Convict architect Francis Greenway had proposed a bridge over Sydney Harbour to Governor Macquarie as early as 1815. Tenders in 1900 to design a bridge resulted in all 24 schemes being rejected. Eventually a design for an arched bridge was begun in 1912, completed in 1916, and construction began in 1923.
Completion of the bridge in 1932 coincided with the darkest days of the Depression and many of the bridge workers released from their construction tasks swelled the growing ranks of the unemployed. New South Wales Premier Jack Lang championed the workers’ cause. This, and Lang’s decision to snub British royalty at the bridge’s opening, over which he would preside instead, incurred the anger of the New Guard, a right wing militia organisation styling itself as a citizen’s army to assist the police maintain civil order in times of unrest.

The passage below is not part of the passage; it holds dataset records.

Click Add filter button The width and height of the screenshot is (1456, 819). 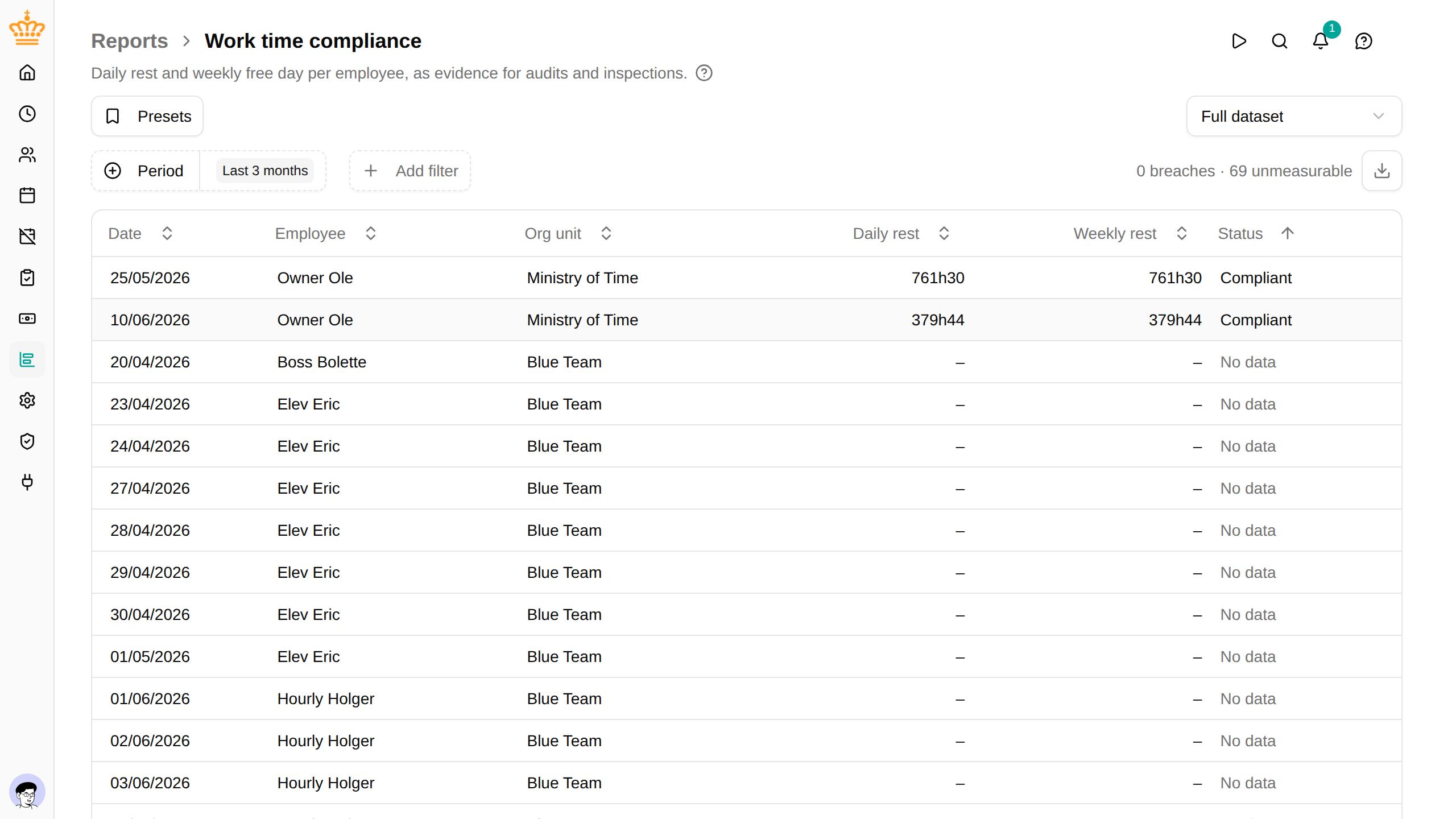click(410, 171)
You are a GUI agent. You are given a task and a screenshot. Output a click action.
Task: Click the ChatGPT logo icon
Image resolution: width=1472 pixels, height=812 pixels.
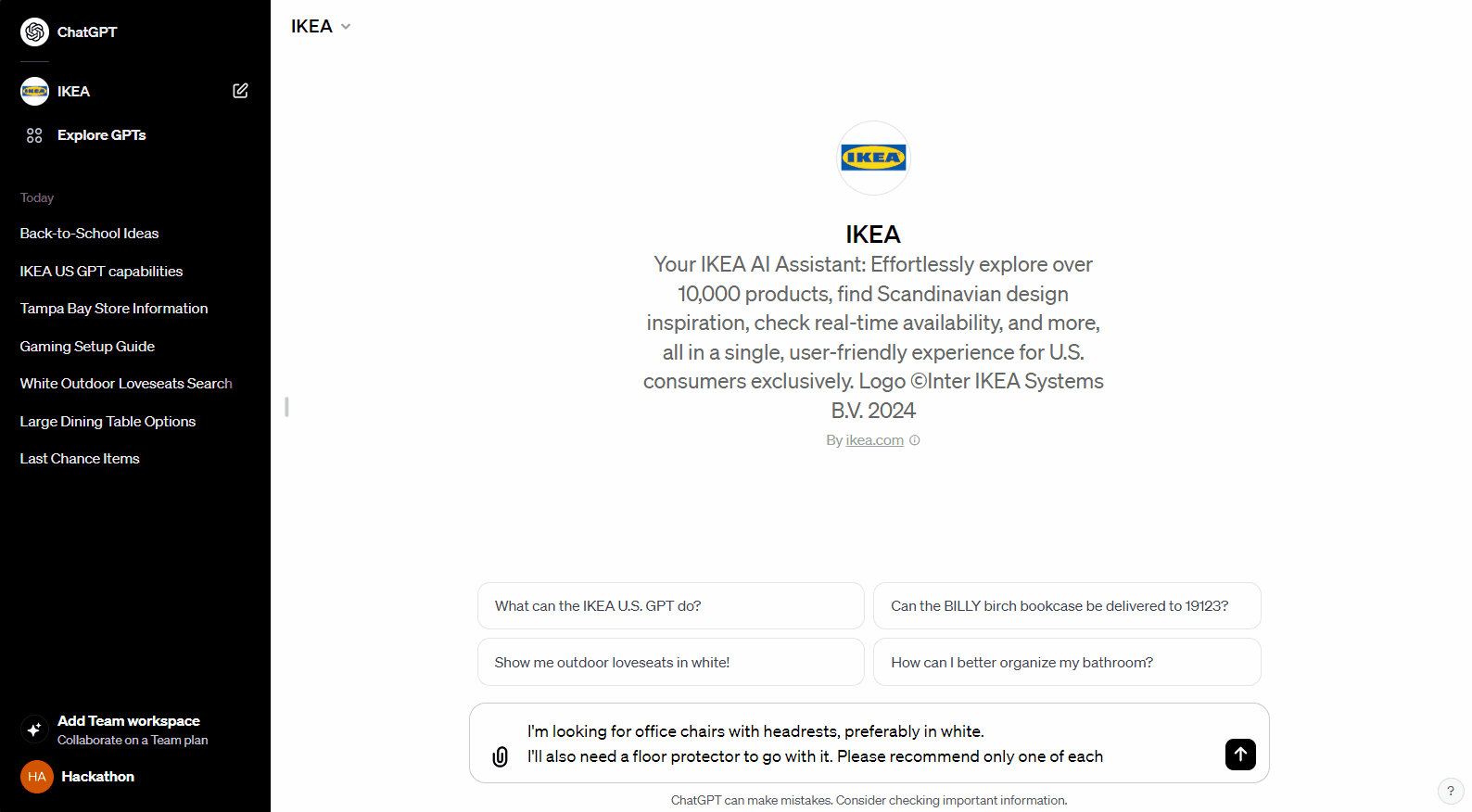click(34, 32)
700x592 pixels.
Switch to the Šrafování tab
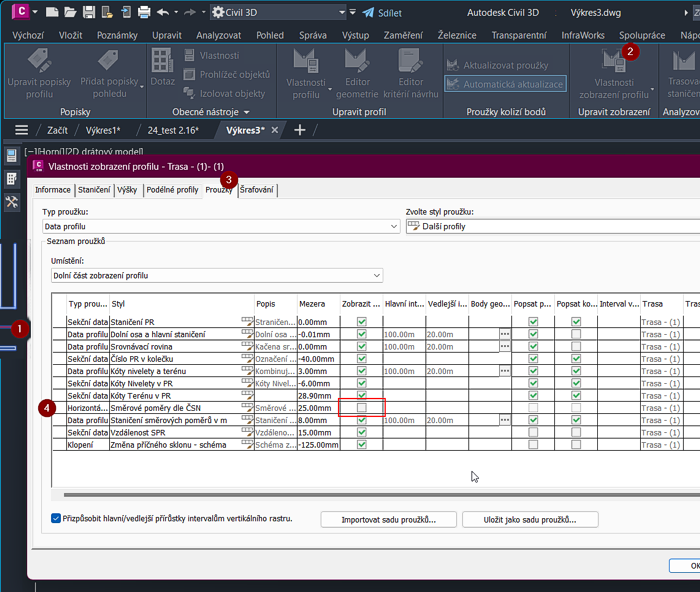click(257, 190)
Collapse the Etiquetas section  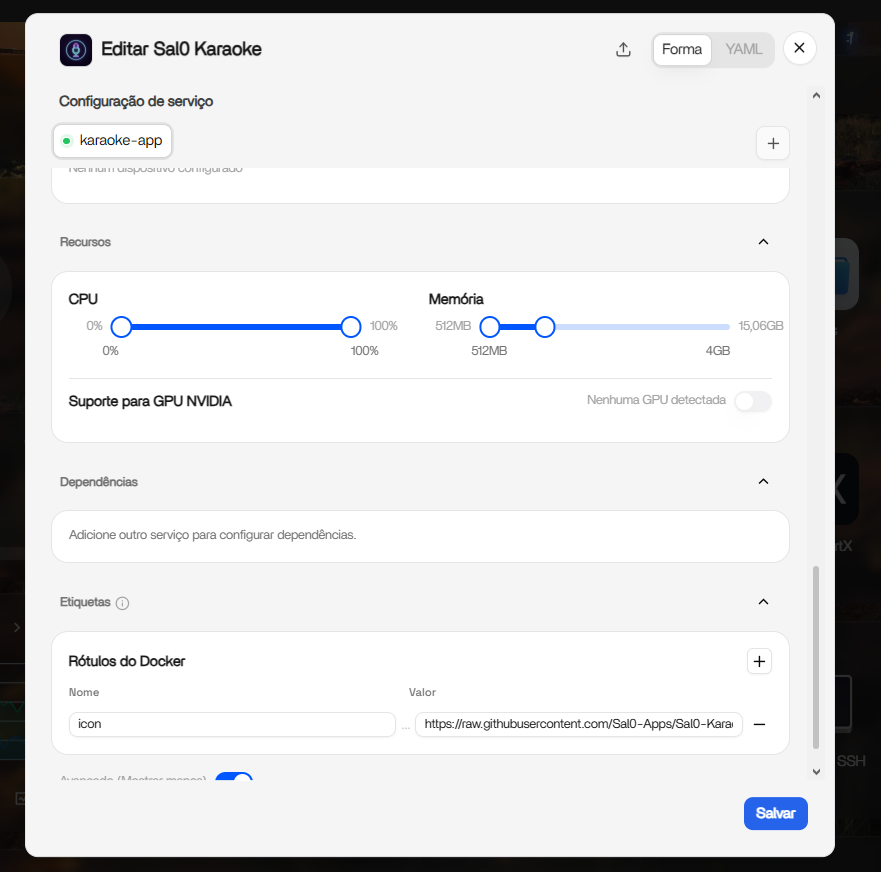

Funded by the ‘establishment’ and drawing heavily on the veterans of the First World War, the New Guard, of which Captain Francis De Groot was a leading member, saw its role as defending the peace and keeping subdued any potential uprising by unionists, the unemployed and the working classes all of whom they viewed as communists. Lang with his support for the working classes and his defiance of the establishment’s subservience to the financial institutions of Britain was an anathema to the New Guard who viewed him as a danger to Australian society.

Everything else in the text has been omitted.